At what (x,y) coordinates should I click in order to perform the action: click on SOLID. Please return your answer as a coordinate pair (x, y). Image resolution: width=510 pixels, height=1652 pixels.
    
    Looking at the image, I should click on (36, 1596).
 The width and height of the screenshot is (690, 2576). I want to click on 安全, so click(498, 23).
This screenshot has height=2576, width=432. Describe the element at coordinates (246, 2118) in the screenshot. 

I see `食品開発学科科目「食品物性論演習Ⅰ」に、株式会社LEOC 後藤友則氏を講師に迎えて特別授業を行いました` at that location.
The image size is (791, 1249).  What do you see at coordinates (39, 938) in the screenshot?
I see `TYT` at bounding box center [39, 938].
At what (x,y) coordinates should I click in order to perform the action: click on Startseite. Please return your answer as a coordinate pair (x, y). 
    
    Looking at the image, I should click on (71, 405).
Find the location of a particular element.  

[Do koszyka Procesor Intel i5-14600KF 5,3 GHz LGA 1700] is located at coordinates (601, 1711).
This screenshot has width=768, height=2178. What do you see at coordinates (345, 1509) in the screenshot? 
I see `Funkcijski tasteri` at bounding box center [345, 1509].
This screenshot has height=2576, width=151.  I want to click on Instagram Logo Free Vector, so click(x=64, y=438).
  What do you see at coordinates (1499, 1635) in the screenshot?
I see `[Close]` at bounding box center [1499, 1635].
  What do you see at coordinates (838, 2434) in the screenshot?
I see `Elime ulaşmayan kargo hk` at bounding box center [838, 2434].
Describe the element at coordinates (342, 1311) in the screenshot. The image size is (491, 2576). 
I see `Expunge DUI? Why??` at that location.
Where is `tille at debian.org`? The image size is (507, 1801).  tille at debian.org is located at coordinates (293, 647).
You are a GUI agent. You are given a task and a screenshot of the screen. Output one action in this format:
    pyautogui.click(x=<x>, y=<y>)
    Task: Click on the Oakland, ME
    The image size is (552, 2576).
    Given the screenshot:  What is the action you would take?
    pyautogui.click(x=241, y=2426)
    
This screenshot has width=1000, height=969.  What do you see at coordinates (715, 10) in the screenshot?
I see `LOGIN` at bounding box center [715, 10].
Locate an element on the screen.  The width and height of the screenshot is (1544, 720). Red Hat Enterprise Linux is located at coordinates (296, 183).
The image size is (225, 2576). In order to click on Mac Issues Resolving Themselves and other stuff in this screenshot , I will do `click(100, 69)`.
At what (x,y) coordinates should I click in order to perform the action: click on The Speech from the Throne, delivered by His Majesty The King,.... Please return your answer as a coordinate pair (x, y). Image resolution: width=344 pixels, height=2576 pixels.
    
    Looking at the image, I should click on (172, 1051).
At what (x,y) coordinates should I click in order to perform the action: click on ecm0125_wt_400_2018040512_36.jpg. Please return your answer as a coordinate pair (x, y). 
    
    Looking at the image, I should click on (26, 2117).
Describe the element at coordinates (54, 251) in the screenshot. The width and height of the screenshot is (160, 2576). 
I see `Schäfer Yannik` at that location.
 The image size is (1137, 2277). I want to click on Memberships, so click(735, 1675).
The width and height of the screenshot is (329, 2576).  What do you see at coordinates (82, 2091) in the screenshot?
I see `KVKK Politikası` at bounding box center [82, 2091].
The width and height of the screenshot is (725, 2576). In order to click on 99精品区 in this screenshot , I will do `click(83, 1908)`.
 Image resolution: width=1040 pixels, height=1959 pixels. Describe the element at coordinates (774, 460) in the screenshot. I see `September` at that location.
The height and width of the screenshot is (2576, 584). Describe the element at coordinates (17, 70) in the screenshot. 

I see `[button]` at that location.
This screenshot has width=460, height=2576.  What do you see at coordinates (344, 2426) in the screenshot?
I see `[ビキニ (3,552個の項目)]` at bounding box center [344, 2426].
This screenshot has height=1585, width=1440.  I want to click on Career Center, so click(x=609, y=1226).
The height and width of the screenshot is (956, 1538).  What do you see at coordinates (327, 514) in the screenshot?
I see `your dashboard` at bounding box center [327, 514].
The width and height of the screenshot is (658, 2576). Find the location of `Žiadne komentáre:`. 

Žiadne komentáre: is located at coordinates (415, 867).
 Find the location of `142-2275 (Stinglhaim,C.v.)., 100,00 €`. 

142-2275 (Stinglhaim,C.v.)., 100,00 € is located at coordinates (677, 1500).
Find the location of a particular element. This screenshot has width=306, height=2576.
★ ★ ★ ★ ★
## YOUR TASK
Rewrite the records above as a Markdown table with the columns "Row" and "Line". Number each nonblank line and put its text in "Line", leaving out blank lines.

## WRITTEN RESPONSE
| Row | Line |
|---|---|
| 1 | At what (x,y) coordinates should I click in order to perform the action: click on SOLID. Please return your answer as a coordinate pair (x, y). Image resolution: width=510 pixels, height=1652 pixels. |
| 2 |     Looking at the image, I should click on (36, 1596). |
| 3 |  The width and height of the screenshot is (690, 2576). I want to click on 安全, so click(498, 23). |
| 4 | This screenshot has height=2576, width=432. Describe the element at coordinates (246, 2118) in the screenshot.  |
| 5 | I see `食品開発学科科目「食品物性論演習Ⅰ」に、株式会社LEOC 後藤友則氏を講師に迎えて特別授業を行いました` at that location. |
| 6 | The image size is (791, 1249).  What do you see at coordinates (39, 938) in the screenshot? |
| 7 | I see `TYT` at bounding box center [39, 938]. |
| 8 | At what (x,y) coordinates should I click in order to perform the action: click on Startseite. Please return your answer as a coordinate pair (x, y).  |
| 9 |     Looking at the image, I should click on (71, 405). |
| 10 | Find the location of a particular element.   |
| 11 | [Do koszyka Procesor Intel i5-14600KF 5,3 GHz LGA 1700] is located at coordinates (601, 1711). |
| 12 | This screenshot has width=768, height=2178. What do you see at coordinates (345, 1509) in the screenshot?  |
| 13 | I see `Funkcijski tasteri` at bounding box center [345, 1509]. |
| 14 | This screenshot has height=2576, width=151.  I want to click on Instagram Logo Free Vector, so click(x=64, y=438). |
| 15 |   What do you see at coordinates (1499, 1635) in the screenshot? |
| 16 | I see `[Close]` at bounding box center [1499, 1635]. |
| 17 |   What do you see at coordinates (838, 2434) in the screenshot? |
| 18 | I see `Elime ulaşmayan kargo hk` at bounding box center [838, 2434]. |
| 19 | Describe the element at coordinates (342, 1311) in the screenshot. The image size is (491, 2576).  |
| 20 | I see `Expunge DUI? Why??` at that location. |
| 21 | Where is `tille at debian.org`? The image size is (507, 1801).  tille at debian.org is located at coordinates (293, 647). |
| 22 | You are a GUI agent. You are given a task and a screenshot of the screen. Output one action in this format: |
| 23 |     pyautogui.click(x=<x>, y=<y>) |
| 24 |     Task: Click on the Oakland, ME |
| 25 |     The image size is (552, 2576). |
| 26 |     Given the screenshot:  What is the action you would take? |
| 27 |     pyautogui.click(x=241, y=2426) |
| 28 | This screenshot has width=1000, height=969.  What do you see at coordinates (715, 10) in the screenshot? |
| 29 | I see `LOGIN` at bounding box center [715, 10]. |
| 30 | Locate an element on the screen.  The width and height of the screenshot is (1544, 720). Red Hat Enterprise Linux is located at coordinates (296, 183). |
| 31 | The image size is (225, 2576). In order to click on Mac Issues Resolving Themselves and other stuff in this screenshot , I will do `click(100, 69)`. |
| 32 | At what (x,y) coordinates should I click in order to perform the action: click on The Speech from the Throne, delivered by His Majesty The King,.... Please return your answer as a coordinate pair (x, y). Image resolution: width=344 pixels, height=2576 pixels. |
| 33 |     Looking at the image, I should click on (172, 1051). |
| 34 | At what (x,y) coordinates should I click in order to perform the action: click on ecm0125_wt_400_2018040512_36.jpg. Please return your answer as a coordinate pair (x, y).  |
| 35 |     Looking at the image, I should click on (26, 2117). |
| 36 | Describe the element at coordinates (54, 251) in the screenshot. The width and height of the screenshot is (160, 2576).  |
| 37 | I see `Schäfer Yannik` at that location. |
| 38 |  The image size is (1137, 2277). I want to click on Memberships, so click(735, 1675). |
| 39 | The width and height of the screenshot is (329, 2576).  What do you see at coordinates (82, 2091) in the screenshot? |
| 40 | I see `KVKK Politikası` at bounding box center [82, 2091]. |
| 41 | The width and height of the screenshot is (725, 2576). In order to click on 99精品区 in this screenshot , I will do `click(83, 1908)`. |
| 42 |  Image resolution: width=1040 pixels, height=1959 pixels. Describe the element at coordinates (774, 460) in the screenshot. I see `September` at that location. |
| 43 | The height and width of the screenshot is (2576, 584). Describe the element at coordinates (17, 70) in the screenshot.  |
| 44 | I see `[button]` at that location. |
| 45 | This screenshot has width=460, height=2576.  What do you see at coordinates (344, 2426) in the screenshot? |
| 46 | I see `[ビキニ (3,552個の項目)]` at bounding box center [344, 2426]. |
| 47 | This screenshot has height=1585, width=1440.  I want to click on Career Center, so click(x=609, y=1226). |
| 48 | The height and width of the screenshot is (956, 1538).  What do you see at coordinates (327, 514) in the screenshot? |
| 49 | I see `your dashboard` at bounding box center [327, 514]. |
| 50 | The width and height of the screenshot is (658, 2576). Find the location of `Žiadne komentáre:`.  |
| 51 | Žiadne komentáre: is located at coordinates (415, 867). |
| 52 |  Find the location of `142-2275 (Stinglhaim,C.v.)., 100,00 €`.  |
| 53 | 142-2275 (Stinglhaim,C.v.)., 100,00 € is located at coordinates (677, 1500). |
| 54 | Find the location of a particular element. This screenshot has width=306, height=2576. |